I had my vest unbuttoned when the telephone bell rang.

It was Dinah Brand, complaining that she had been trying to get me since ten o’clock.

“Have you done anything on what I told you?” she asked.

“I’ve been looking it over. It seems pretty good. I think maybe I’ll crack it this afternoon.”

“Don’t. Hold it till I see you. Can you come up now?”

I looked at the vacant white bed and said, “Yes,” without much enthusiasm.

Another tub of cold water did me so little good that I almost fell asleep in it.

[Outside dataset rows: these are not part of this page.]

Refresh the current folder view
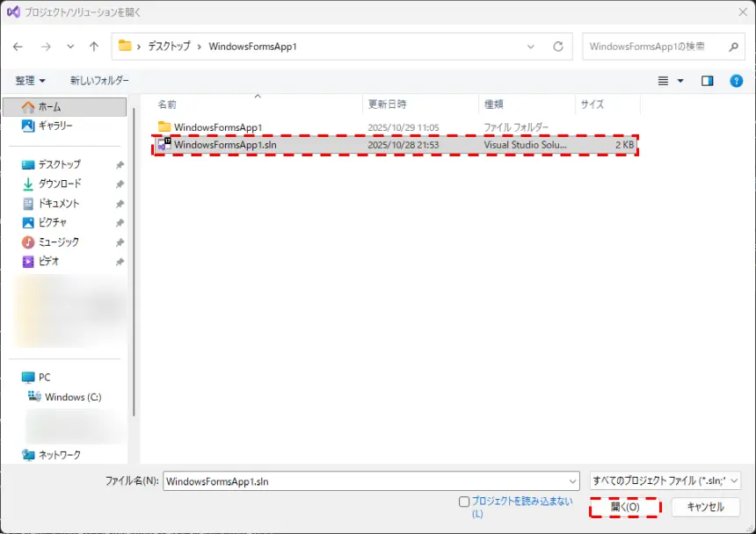The image size is (756, 534). pyautogui.click(x=557, y=47)
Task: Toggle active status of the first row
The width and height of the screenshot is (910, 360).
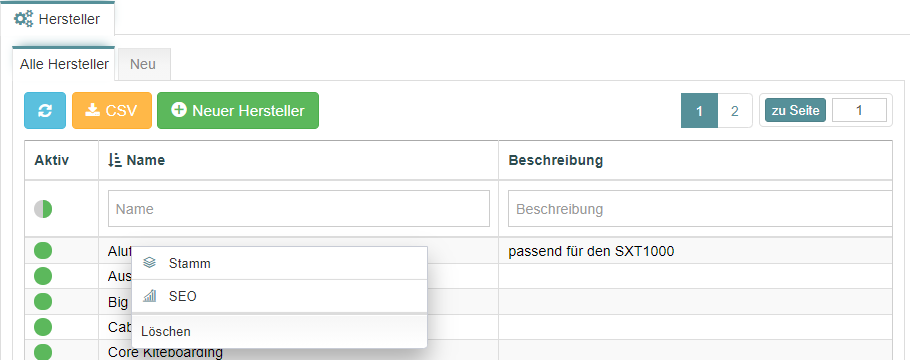Action: (43, 251)
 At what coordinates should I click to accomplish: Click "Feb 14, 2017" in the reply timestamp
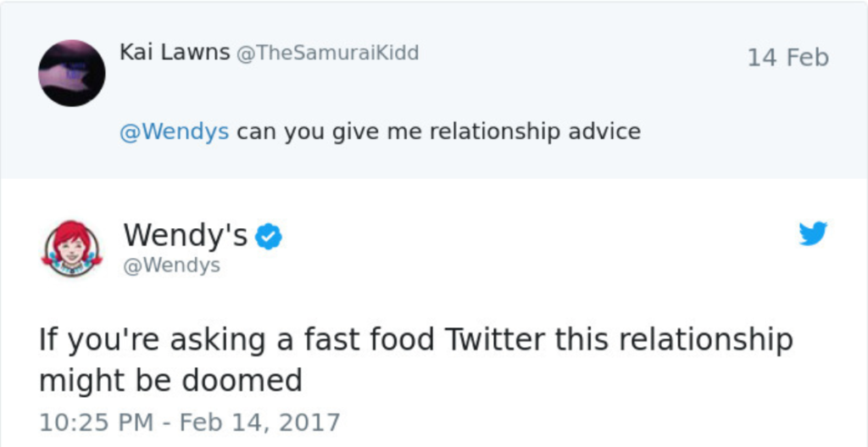tap(259, 422)
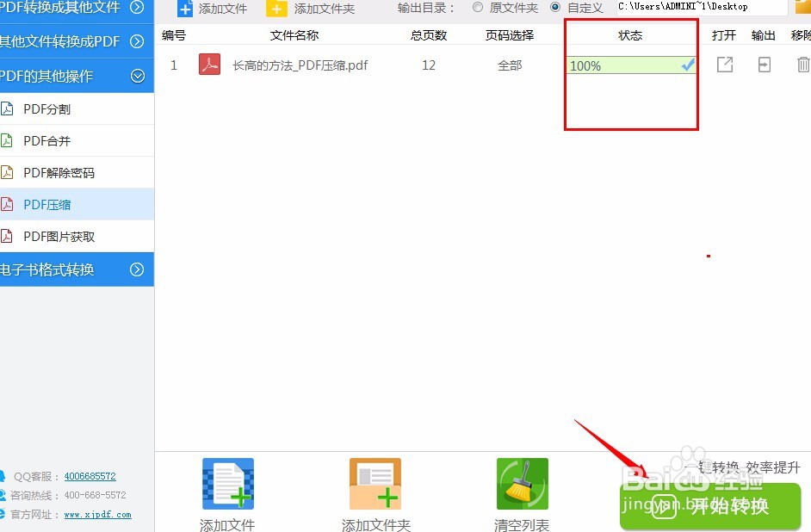The image size is (811, 532).
Task: Click the 清空列表 broom icon
Action: pyautogui.click(x=522, y=484)
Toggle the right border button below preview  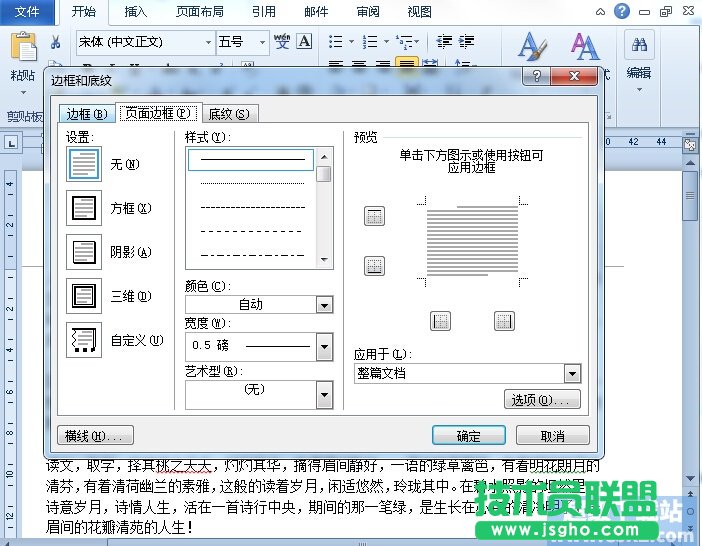tap(504, 321)
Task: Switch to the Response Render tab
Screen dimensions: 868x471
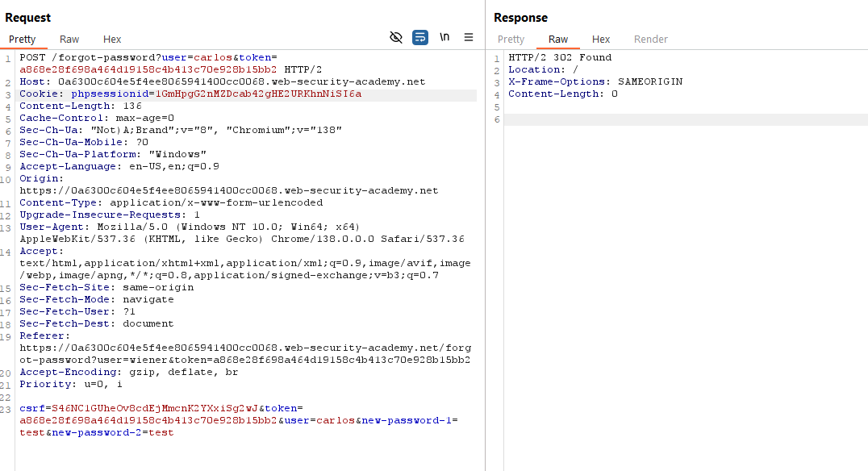Action: point(650,40)
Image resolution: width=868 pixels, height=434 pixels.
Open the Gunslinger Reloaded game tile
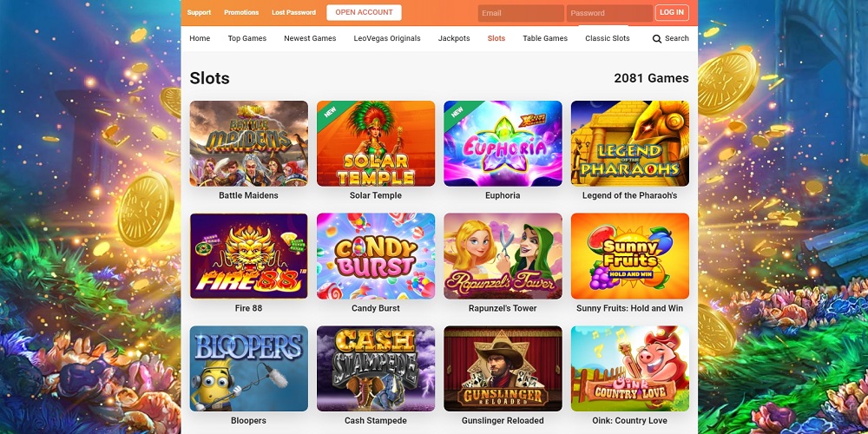(503, 369)
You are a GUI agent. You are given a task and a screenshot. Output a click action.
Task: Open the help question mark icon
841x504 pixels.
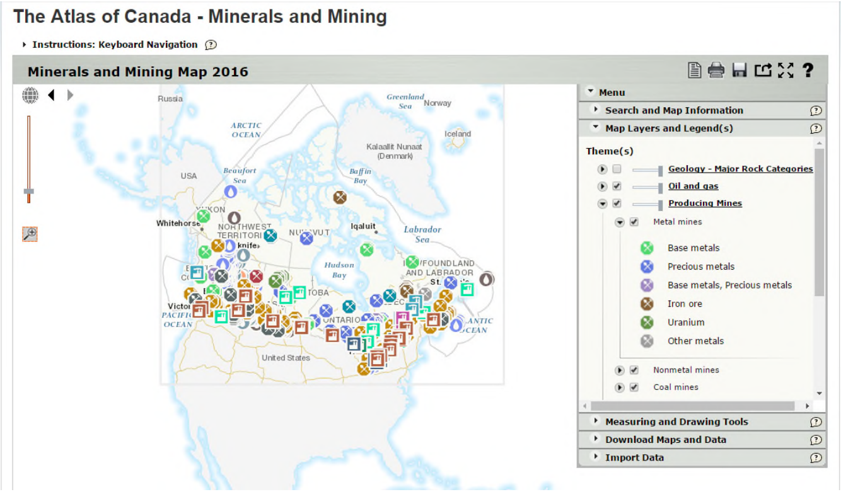click(x=808, y=70)
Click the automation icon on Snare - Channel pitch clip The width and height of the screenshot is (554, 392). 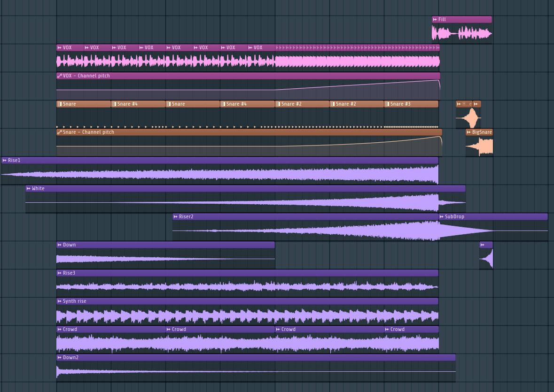click(60, 132)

Dan Rolff let me in when I rang the girl’s bell. He looked and acted as if nothing out of the ordinary had happened the night before. Dinah Brand came into the hall to help me off with my overcoat. She had on a tan woolen dress with a two-inch rip in one shoulder seam.

She took me into the living room. She sat on the Chesterfield beside me and said:

“I’m going to ask you to do something for me. You like me enough, don’t you?”

I admitted that. She counted the knuckles of my left hand with a warm forefinger and explained:

“I want you to not do anything more about what I told you last night. Now wait a minute. Wait till I get through. Dan was right. I oughtn’t sell Max out like that. It would be utterly filthy. Besides, it’s Noonan you chiefly want, isn’t it? Well, if you’ll be a nice darling and lay off Max this time, I’ll give you enough on Noonan to nail him forever. You’d like that better, wouldn’t you? And you like me too much to want to take advantage of me by using information I gave you when I was mad at what Max had said, don’t you?”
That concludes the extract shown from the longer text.